Harlan Hambright did not purposefully set out to document the stuff of Knoxville that was about to be vanquished—mostly, he was just attracted to the city’s weird scenes and odd occurrences.
Little did he know, as a young man learning his trade in the 1970s, that the places he was photographing would soon be banished from a city that wanted to modernize itself and become more like anywhere else. Armed with interstate exits, shopping-mall ideals, surface parking, glass siding for old buildings, and a World’s Fair, city planners proceeded to smooth over a lot of Knoxville’s rough edges in the 1980s. But Hambright managed to record them before the times changed, creating a unique portfolio of a forgotten Knoxville—many of his photos have remained unseen for the past 40 years.

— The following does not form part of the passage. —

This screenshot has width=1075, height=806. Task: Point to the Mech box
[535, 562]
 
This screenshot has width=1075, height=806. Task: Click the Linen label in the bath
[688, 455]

The Young High School grad was a freshman in the University of Tennessee’s architecture program in 1969, but his primary obsession at the time was photography. He was most attracted to the street photos of masters like Henri Cartier-Bresson and W. Eugene Smith, and he aimed to capture similarly candid scenes of people in Knoxville’s streets. He signed on with UT’s Daily Beacon as a photographer and carried two Nikons with him wherever he went—one with a telephoto lens, one wide-angle, both loaded with Tri-X film and ready to shoot.
“I was hunting for pictures wherever I went,” Hambright recalls now from his home in St. Simons Island, Ga. “And if I saw something, I would just get it.”
And he did—inspired by Cartier-Bresson’s philosophy of pursuing the “decisive moment” of any particular scene, Hambright was ever on the prowl to record the precise intersections of people, places, light, and action. You can see it in the shot he calls “Ethereal Pilaster,” of a ghostly column floating among downtown pedestrians, or “S&W Shadow,” with an older woman transfixed by a shadowy telephone pole rather than by the hip 1970s businessman striding by in a wide tie and platform boots.
Later, the young Hambright decided to integrate his field of study—architecture—into his photography. He purchased a large-format 4×5 camera—the sort that requires a tripod and a black cloth over your head to operate—and began shooting buildings. But rather than photograph Knoxville’s most auspicious structures, he set up his gear to painstakingly record its more unusual “vernacular” buildings: dry cleaners, diners, old-time general stores. He would shoot them as if they were St. Paul’s Cathedral, at the correct perspective, often in the “golden hour” at dusk—“Velda Rose” being a prime example.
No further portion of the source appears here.